A votação culminou na rejeição da proposta, ou seja, a Lei Orgânica permanecerá como está, permitindo o uso do voto secreto nas situações previstas no regimento.

Para que a proposta fosse aprovada, eram necessários seis votos a favor dos nove vereadores. A votação terminou com cinco favoráveis e quatro contrários.



  • Antonio Carlos Contezini - PSDB: Favorável

  • Cirlene Maria Candido (Gi) - PSD: Contrária

  • Diomar Sadlowski (Cuco) - PT: Favorável

  • Gilmar Florentino da Silva - PMDB: Favorável

  • Jair Back - PSDB: Favorável

  • Jonny Mary Machado - PP: Contrário

  • Sidnei Florêncio - PP: Contrário

  • Valmir Saquetti - PSD: Contrário

  • Veroni Alves - PSDB: Favorável


Como funciona o voto secreto

Atualmente, no caso de algum julgamento, como a conduta de vereador ou algum ato irregular cometido pelo prefeito, vice-prefeito ou ainda ex-prefeito (caso esteja sendo julgado por algum ato cometido durante seu mandato), os vereadores têm o direito de votar secretamente, sendo impossível identificar posteriormente o voto de cada um.

Outra situação que esconde o voto do parlamentar é a eleição dos membros da Mesa Diretora, ou seja, o Presidente da casa, vice, 1º e 2º Secretário.
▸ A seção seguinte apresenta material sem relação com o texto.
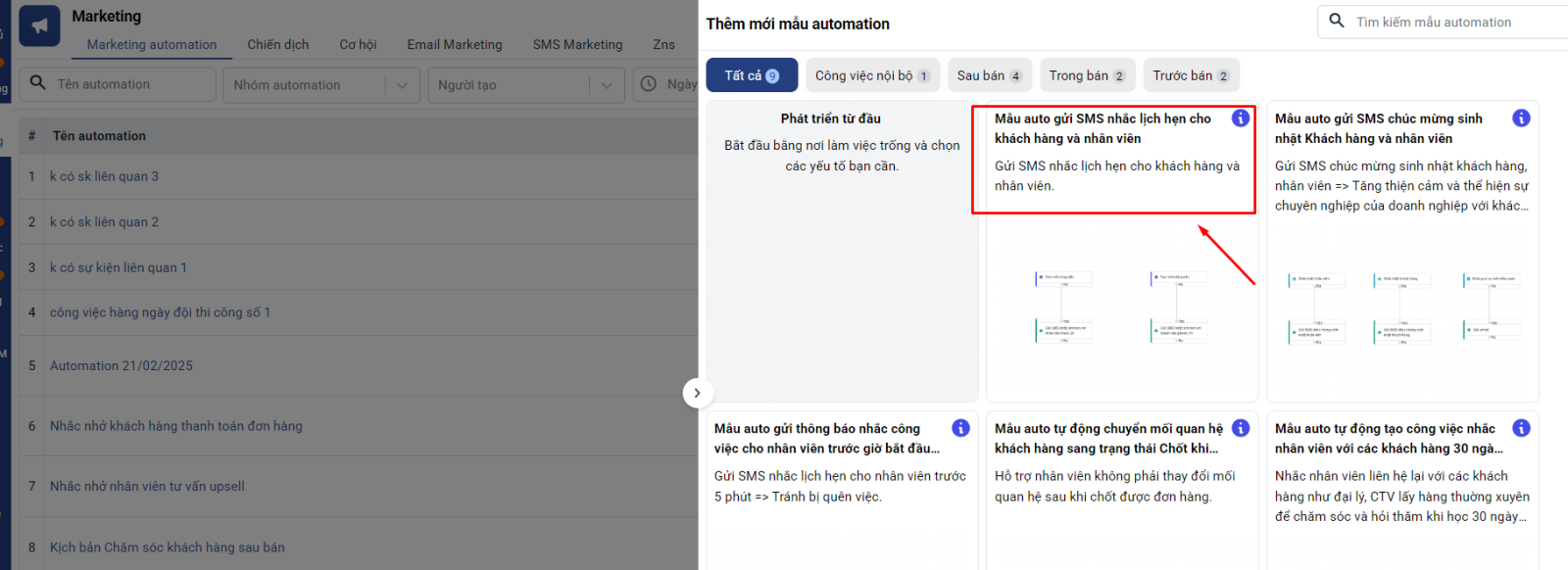Image resolution: width=1568 pixels, height=570 pixels.
Task: Open the Người tạo dropdown
Action: pos(607,85)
Decretos legislativos voltados à concessão de honrarias e denominações de vias e logradouros públicos, também são votados através de voto secreto.

Em outras situações o voto é, obrigatoriamente, público. E mesmo nas situações onde o voto é secreto, nada impede o parlamentar de declarar qual sua posição quanto à votação.